Now in this second part to "Do Vampires Really Exist Today?" I will be elaborating on the subject of the different types of vampires and the history of vampires. There is much that could be said historically about vampires, but here in this blog on the topic, I will just give a brief summary and will look at what the Scripture says about the issue.
According to Hebrew legend, Lilith was the first woman created. Among ancient Babylonian gods and goddesses, Lilith was the demon Lilitu who preyed upon men. Sometimes referred to as the first original vampire. Now whether this is true or not is up for debate.
1. Vlad Tepes: Or Vlad the Impaler (1431-1476), or sometimes Vlad Dracul, (where the original term came for the name Dracula) as he was called by his comtemporaries of his time. He was the emperor of Romania who was both a villian and hero. Here is a brief biography on Vlad:
"The history of Vlad Dracula is surrounded by myth and legend
I had a really tough time sorting out the facts from the legends, the truth is
that nobody is too sure what is what. We do know that he was the character that
was the inspiration for Bram Stokers Novel "Dracula" being the very
famous Count Dracula. The book then brought about the very vampires that are
well known to this day and made Vlad the Impaler a famous character from
history.
Vlad the Impaler -Tepes (pronounced tzse-pesh) was born in
the town of Sighisoara in Transylvania (now known as northern Romania) in 1431
and later ruled the area of Southern Romania known as Wallachia. His father was
Vlad Dracul who was a knight in the Order of the Dragon which was a union of
central and Eastern European rulers who were a tad worried about the rising
Ottoman empire.
The
Order of the Dragon's coat of arms was a dragon (the Ottomans) and a cross
(Christianity). Vlad Dracul bore this coat of arms on everything, flags, coins,
and his seal. It attracted the nickname of "Dracul" I believe coming
from the story of the evil dragon in St. George and the Dragon, Dracul meaning
Devil in Romanian.
The second son was soon born to Vlad Dracul - that being
Vlad II - therefore the name developed an "a" representing the son of
Dracul - "DRACULA", the son of the Devil.
The word "tepes" in Romanian means
"impaler" and Vlad was so named because of his cruel and gruesome
habit of impaling humans and leaving them to rot in the sun as a means of
punishing his enemies.

Task instructions:
• 1. Could you repeat word for word the part of the vampire history passage that opens with the words containing "The second son" and closes with "of the Devil."?
• 2. According to the vampire history passage, on what things did Vlad Dracul bear the Order of the Dragon's coat of arms?
The data after this passage play no part here.

Dataset records:

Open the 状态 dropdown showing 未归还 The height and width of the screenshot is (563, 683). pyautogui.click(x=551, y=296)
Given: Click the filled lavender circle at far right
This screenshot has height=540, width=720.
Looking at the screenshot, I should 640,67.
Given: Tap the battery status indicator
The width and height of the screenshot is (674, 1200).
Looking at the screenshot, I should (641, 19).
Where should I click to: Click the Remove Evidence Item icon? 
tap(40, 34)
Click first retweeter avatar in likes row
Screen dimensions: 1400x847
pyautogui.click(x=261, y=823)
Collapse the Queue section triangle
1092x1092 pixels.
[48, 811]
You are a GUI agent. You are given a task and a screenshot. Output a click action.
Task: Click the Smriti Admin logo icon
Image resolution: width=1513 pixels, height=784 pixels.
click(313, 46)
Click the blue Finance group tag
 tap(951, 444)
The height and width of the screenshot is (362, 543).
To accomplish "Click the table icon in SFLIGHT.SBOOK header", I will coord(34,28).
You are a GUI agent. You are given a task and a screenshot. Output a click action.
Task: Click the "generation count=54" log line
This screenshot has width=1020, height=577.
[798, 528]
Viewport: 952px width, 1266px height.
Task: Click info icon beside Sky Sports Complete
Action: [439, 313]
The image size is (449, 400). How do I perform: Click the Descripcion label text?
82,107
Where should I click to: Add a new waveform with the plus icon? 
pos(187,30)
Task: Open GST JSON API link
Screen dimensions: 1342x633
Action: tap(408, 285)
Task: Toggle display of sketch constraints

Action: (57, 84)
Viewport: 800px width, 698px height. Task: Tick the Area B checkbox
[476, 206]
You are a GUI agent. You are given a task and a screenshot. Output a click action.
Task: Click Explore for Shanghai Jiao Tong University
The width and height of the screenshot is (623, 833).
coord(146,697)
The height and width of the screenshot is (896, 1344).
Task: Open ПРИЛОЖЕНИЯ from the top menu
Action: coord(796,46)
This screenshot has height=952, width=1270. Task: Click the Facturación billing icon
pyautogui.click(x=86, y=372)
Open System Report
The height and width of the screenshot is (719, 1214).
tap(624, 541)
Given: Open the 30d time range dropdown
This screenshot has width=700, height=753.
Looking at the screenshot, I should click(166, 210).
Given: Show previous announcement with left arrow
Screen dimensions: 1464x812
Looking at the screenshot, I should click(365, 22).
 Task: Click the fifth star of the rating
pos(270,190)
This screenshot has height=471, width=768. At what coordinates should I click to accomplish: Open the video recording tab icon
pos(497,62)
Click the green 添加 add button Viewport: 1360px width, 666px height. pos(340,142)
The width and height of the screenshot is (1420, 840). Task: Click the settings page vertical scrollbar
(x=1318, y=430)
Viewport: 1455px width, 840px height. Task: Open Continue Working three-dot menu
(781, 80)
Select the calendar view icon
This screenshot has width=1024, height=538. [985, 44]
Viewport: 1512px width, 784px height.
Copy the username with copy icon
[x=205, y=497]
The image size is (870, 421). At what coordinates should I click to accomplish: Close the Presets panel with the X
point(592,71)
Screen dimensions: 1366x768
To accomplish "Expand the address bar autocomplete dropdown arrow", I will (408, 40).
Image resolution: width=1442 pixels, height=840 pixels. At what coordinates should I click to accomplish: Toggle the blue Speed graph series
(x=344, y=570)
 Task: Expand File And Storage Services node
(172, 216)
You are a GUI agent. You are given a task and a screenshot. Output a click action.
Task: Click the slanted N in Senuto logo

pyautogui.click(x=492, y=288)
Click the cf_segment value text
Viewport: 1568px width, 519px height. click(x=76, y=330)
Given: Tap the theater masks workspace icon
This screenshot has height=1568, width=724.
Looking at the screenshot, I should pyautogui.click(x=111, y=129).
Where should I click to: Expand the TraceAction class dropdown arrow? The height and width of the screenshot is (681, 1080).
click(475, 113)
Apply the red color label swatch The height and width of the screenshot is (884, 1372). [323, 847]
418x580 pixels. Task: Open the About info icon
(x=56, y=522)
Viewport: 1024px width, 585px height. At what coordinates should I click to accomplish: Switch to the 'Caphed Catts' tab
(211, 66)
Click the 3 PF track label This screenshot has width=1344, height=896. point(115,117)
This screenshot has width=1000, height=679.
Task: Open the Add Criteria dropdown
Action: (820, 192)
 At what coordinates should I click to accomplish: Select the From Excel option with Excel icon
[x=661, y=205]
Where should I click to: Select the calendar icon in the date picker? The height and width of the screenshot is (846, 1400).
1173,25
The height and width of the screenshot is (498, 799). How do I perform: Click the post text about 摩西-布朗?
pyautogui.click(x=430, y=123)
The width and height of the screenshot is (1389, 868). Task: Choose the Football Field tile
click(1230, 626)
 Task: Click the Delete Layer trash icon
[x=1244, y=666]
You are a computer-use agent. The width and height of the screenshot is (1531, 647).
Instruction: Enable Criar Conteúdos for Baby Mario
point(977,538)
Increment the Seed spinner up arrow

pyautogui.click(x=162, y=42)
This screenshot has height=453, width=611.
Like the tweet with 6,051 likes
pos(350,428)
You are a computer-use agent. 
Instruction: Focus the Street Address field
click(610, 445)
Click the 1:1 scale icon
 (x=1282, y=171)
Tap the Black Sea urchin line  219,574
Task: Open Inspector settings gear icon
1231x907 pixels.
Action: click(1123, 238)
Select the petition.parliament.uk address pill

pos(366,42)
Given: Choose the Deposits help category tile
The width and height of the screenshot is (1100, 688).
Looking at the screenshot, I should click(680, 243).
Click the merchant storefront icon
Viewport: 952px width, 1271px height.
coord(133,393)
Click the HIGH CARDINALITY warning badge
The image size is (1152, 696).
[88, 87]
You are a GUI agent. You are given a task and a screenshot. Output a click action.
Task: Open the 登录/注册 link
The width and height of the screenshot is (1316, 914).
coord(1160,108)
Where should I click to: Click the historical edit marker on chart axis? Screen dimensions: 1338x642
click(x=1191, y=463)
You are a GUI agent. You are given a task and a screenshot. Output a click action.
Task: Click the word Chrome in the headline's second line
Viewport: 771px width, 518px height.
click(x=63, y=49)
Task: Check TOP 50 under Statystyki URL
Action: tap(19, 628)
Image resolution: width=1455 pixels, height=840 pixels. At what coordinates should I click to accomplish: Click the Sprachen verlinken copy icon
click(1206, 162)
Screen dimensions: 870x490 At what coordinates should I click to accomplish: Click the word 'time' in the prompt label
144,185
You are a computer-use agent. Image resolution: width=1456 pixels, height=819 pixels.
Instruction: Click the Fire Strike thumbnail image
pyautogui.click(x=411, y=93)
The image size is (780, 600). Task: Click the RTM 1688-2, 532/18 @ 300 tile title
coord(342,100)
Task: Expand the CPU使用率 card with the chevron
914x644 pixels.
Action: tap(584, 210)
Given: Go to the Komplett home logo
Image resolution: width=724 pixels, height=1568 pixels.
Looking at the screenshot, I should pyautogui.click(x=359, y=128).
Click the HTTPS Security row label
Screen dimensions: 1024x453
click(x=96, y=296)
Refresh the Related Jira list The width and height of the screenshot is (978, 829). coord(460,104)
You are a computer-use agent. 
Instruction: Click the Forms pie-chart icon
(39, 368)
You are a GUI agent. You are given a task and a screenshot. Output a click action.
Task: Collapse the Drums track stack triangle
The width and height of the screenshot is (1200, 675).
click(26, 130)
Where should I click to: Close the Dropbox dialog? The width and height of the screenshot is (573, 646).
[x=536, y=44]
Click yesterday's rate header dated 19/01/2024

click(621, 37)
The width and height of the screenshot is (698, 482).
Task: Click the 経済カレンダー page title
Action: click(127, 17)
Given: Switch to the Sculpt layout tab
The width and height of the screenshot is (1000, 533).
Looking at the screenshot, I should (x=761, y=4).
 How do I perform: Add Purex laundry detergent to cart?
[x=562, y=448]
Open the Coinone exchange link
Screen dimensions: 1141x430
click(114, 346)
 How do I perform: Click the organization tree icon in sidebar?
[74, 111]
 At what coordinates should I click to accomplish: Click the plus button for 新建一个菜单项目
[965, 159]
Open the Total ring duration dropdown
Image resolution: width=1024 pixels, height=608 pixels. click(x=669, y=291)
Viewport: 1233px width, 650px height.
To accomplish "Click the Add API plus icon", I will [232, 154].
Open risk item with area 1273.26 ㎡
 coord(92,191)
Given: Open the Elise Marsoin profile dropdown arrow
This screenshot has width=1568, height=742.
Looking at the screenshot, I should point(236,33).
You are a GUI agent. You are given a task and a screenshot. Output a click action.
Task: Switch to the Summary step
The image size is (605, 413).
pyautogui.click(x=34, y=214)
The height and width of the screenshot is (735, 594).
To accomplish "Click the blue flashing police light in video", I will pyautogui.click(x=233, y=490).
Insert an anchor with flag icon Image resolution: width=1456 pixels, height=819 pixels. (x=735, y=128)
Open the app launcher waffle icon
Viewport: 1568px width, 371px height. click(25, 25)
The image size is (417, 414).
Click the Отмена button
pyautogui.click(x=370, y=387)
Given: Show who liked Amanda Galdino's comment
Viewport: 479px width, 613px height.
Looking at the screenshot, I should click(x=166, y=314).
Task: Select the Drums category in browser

Responses to the exercise:
• 1.
The second son was soon born to Vlad Dracul - that being
Vlad II - therefore the name developed an "a" representing the son of
Dracul - "DRACULA", the son of the Devil.

• 2. Flags, coins, and his seal.